Answer

Diagnostic Challenge

Tristan L. Hartzell, MD;* Sonya Gardiner, BA;† Maryanne Skavdahl, MD‡

From the *Department of Surgery, Brigham and Women’s Hospital, Harvard Medical School, Boston, Mass., the †School of Clinical Medicine, University of Cambridge, Cambridge, UK, and the ‡Department of Medicine, Massachusetts General Hospital, Harvard Medical School, Boston, Mass.

CJEM 2010;12(6):538-539

The correct answer in this case is “d,” appendicitis. The patient was taken to the operating room. On exploration, he had mild diffuse distension of his small bowel and no evidence of bowel ischemia. At the base of his cecum, he was found to have a focally perforated appendix with a small associated phlegmon but no abscess. The specimen was sent to pathology where it was diagnosed as acute necrotizing appendicitis with perforation and marked periappendicitis.
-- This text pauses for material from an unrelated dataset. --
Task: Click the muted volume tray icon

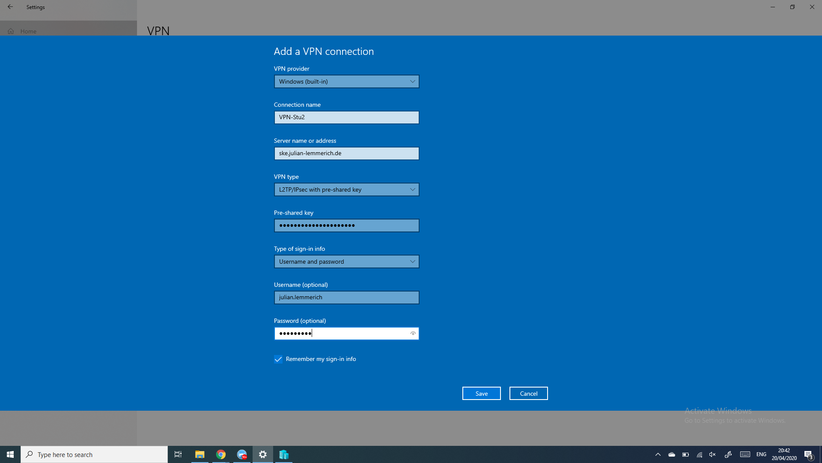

Portal venous gas (PVG) is frequently identified in patients seen in the emergency department. It has classically been associated with ischemic bowel disease and a poor prognosis.1 In fact, 9 years separated the original reported case of PVG in 1955 in infants with necrotizing enterocolitis2 from the first reported survivor in 1964, a patient with segmental necrosis of the small and large bowel.3 Over the next decade, as more cases of PVG were reported, the outcomes still appeared poor. In the seminal review from 1978, a case series of 64 patients with PVG was presented. Of this group, 72% were found to have necrotic bowel, most underwent surgery and 75% ultimately died.1 As a result of these historical reports, many physicians have interpreted PVG as a frequently fatal disease best treated with a surgical approach.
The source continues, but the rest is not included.